## Task inputs
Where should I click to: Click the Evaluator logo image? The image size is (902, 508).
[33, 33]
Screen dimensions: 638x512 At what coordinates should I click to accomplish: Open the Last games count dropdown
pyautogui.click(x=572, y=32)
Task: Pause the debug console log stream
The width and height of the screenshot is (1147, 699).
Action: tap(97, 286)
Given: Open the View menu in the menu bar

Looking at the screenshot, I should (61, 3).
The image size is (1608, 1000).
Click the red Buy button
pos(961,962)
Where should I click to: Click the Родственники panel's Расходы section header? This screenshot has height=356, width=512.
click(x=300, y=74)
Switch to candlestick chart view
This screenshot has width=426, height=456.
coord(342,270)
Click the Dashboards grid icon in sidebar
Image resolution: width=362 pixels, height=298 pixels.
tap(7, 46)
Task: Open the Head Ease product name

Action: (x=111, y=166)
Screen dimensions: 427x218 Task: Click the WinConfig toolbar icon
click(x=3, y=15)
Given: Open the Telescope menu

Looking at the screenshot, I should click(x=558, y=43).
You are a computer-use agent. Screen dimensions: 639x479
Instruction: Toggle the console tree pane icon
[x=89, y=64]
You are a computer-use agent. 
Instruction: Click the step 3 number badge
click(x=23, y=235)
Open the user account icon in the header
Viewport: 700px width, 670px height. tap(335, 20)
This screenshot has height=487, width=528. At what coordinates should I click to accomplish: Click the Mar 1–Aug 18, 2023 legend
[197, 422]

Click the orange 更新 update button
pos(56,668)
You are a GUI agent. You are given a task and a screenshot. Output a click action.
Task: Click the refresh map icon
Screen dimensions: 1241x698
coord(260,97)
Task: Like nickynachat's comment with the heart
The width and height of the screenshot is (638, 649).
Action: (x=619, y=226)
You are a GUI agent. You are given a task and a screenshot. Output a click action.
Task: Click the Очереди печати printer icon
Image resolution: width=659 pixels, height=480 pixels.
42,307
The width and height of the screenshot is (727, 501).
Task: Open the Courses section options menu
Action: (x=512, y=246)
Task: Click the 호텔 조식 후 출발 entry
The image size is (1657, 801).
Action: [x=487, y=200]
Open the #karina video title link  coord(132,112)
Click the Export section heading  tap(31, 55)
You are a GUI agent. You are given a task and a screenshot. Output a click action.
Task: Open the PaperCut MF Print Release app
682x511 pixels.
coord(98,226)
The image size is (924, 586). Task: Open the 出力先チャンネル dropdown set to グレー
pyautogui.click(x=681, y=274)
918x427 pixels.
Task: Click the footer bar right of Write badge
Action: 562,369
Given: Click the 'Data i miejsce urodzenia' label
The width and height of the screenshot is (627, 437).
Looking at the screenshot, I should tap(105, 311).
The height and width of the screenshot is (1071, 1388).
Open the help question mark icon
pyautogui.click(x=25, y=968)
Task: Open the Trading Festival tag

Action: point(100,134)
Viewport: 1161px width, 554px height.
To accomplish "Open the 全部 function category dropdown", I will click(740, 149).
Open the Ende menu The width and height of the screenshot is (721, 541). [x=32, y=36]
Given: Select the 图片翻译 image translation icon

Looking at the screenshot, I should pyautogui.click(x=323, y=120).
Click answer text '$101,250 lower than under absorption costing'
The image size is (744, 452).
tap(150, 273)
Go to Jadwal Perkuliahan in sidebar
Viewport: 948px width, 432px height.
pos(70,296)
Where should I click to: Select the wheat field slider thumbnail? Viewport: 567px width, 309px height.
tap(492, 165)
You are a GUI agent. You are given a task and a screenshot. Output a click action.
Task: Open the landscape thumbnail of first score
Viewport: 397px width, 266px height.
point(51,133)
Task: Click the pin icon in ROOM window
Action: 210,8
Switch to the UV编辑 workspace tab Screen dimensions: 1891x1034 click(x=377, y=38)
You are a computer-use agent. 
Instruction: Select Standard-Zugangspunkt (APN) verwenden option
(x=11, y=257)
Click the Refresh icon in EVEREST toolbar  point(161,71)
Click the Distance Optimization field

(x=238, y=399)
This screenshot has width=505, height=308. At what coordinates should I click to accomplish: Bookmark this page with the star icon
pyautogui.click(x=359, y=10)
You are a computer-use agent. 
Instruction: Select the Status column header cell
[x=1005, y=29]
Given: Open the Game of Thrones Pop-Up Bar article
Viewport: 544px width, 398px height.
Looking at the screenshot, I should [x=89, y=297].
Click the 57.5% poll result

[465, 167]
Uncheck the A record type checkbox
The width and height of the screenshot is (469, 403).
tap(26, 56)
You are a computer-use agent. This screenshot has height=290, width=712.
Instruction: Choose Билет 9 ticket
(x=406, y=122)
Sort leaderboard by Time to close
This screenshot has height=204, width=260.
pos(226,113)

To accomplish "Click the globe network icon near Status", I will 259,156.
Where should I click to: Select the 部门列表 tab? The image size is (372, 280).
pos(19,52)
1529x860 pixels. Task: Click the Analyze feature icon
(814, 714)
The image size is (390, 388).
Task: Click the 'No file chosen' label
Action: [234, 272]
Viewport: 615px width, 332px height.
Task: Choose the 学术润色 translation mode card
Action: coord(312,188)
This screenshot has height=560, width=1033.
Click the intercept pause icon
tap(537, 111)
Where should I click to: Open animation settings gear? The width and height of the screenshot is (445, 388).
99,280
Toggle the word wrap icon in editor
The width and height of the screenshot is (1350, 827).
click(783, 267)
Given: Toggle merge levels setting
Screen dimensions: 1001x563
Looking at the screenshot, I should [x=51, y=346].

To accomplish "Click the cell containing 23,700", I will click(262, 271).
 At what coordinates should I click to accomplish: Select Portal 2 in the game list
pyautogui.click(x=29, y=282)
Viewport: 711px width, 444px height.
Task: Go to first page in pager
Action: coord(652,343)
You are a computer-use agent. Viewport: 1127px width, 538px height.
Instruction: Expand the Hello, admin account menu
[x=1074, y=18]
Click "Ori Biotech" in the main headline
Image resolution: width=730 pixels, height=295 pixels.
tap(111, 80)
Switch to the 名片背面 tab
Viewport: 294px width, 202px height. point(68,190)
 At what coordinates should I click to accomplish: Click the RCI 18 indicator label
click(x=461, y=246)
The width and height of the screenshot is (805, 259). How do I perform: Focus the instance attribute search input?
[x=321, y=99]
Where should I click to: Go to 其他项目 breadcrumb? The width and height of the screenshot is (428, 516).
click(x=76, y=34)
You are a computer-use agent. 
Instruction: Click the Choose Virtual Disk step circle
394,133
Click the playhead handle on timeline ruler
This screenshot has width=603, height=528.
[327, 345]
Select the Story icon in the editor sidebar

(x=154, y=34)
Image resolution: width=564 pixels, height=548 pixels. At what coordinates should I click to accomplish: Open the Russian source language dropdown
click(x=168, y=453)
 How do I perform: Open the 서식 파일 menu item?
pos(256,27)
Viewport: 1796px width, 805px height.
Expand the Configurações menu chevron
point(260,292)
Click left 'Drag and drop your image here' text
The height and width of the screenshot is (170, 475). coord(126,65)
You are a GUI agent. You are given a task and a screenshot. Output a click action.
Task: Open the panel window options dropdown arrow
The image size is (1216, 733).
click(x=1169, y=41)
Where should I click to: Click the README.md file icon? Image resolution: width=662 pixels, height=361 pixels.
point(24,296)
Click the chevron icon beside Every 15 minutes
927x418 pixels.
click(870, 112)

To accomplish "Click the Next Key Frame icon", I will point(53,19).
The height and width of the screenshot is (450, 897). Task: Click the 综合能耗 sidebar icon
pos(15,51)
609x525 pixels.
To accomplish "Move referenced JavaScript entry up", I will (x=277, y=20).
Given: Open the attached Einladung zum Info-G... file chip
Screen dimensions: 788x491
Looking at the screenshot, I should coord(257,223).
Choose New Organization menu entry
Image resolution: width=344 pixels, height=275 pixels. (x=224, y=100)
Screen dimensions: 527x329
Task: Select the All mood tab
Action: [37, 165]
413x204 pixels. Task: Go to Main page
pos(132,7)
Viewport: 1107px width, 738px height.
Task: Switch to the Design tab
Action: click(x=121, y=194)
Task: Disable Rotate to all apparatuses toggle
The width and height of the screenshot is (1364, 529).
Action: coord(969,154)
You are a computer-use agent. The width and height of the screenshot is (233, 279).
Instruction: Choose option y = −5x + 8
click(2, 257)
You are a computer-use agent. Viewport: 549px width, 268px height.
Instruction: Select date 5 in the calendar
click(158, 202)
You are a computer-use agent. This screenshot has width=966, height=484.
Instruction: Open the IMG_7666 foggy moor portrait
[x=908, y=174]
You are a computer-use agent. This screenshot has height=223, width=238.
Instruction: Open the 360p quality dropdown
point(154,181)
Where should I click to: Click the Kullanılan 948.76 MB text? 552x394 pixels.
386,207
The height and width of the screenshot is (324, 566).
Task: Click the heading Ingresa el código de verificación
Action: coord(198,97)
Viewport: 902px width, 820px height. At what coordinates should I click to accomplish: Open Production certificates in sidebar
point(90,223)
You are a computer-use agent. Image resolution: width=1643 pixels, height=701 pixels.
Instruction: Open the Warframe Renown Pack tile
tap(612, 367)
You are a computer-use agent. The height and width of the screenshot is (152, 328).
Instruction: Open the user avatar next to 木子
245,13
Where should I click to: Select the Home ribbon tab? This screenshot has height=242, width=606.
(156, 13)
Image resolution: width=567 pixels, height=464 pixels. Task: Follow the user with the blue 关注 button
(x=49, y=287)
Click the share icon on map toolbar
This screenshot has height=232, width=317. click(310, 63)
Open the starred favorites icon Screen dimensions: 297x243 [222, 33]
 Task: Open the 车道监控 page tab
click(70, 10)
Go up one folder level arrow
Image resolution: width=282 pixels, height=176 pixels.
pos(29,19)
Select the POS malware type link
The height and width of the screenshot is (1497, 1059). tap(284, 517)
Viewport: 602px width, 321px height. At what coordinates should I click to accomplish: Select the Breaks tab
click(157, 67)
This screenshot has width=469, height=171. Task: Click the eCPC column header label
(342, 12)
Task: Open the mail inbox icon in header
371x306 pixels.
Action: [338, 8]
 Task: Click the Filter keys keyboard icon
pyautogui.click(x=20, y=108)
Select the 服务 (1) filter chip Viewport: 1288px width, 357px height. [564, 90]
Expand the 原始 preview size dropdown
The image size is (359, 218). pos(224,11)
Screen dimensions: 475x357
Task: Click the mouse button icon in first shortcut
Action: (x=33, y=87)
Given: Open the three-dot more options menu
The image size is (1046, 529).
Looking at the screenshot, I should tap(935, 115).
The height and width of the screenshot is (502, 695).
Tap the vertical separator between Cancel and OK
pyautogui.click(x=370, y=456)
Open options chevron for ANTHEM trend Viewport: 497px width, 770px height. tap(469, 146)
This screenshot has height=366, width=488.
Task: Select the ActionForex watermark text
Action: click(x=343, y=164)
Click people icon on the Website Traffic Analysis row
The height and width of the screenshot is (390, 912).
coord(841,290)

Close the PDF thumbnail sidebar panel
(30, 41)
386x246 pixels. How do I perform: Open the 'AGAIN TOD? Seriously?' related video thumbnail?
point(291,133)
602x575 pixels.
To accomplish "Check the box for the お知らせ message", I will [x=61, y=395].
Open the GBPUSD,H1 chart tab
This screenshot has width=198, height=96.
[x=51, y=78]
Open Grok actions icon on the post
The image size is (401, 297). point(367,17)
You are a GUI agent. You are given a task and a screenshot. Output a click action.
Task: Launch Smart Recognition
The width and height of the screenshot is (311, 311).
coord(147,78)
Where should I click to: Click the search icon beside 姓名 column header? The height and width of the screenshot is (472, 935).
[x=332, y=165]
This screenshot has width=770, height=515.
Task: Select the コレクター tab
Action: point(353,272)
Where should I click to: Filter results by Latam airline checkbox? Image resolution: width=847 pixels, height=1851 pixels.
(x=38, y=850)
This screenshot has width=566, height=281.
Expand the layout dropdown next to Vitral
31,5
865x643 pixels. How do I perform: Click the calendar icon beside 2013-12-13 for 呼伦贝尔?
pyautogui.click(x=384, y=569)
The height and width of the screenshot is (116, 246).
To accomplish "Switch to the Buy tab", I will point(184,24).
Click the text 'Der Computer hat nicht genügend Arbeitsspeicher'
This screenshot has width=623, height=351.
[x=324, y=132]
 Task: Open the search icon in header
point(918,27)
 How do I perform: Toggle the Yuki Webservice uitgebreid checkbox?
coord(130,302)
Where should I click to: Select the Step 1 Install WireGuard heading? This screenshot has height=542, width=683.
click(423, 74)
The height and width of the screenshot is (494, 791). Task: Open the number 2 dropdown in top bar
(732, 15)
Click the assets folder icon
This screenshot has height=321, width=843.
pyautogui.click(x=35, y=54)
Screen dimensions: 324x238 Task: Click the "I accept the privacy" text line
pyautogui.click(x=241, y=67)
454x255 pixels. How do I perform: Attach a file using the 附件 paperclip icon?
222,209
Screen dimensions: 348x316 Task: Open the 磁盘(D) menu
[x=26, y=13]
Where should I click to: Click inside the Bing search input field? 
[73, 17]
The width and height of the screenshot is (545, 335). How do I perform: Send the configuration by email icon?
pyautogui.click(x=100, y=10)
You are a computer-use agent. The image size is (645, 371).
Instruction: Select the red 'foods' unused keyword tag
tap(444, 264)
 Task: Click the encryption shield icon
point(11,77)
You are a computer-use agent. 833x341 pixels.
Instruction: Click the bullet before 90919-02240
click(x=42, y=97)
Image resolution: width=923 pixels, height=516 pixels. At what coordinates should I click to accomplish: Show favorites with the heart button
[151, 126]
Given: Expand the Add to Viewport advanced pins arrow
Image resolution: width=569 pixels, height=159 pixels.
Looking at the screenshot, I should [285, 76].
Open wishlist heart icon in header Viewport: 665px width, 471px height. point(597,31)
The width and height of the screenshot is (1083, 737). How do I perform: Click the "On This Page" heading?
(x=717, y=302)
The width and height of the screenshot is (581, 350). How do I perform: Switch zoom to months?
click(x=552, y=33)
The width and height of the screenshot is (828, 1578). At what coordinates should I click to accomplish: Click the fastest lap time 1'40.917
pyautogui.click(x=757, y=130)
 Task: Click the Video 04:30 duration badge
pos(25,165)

## Work request
The line containing "The image size is (1608, 1000)." marks the end. Please print exactly every line from the top of the data to it, both included, and nothing more.

## Task answer
Where should I click to: Click the Evaluator logo image? The image size is (902, 508).
[33, 33]
Screen dimensions: 638x512 At what coordinates should I click to accomplish: Open the Last games count dropdown
pyautogui.click(x=572, y=32)
Task: Pause the debug console log stream
The width and height of the screenshot is (1147, 699).
Action: tap(97, 286)
Given: Open the View menu in the menu bar

Looking at the screenshot, I should (61, 3).
The image size is (1608, 1000).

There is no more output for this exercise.